[What is required]: Copy out the part that opens with the line containing "Click the left arrow of horizontal scrollbar" and closes with the line containing "point(398,31)", swapping "student record" for "employee record" and keeping everything else the same.

--

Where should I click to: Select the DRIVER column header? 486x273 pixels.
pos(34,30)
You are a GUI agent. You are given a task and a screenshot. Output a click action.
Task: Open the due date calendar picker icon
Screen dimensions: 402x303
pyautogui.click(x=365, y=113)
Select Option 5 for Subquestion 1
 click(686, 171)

--

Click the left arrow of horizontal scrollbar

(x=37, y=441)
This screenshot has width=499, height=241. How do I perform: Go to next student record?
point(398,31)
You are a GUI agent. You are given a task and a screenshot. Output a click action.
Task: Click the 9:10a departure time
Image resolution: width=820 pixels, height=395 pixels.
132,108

--

[Full output]:
Click the left arrow of horizontal scrollbar

(x=37, y=441)
This screenshot has width=499, height=241. How do I perform: Go to next employee record?
point(398,31)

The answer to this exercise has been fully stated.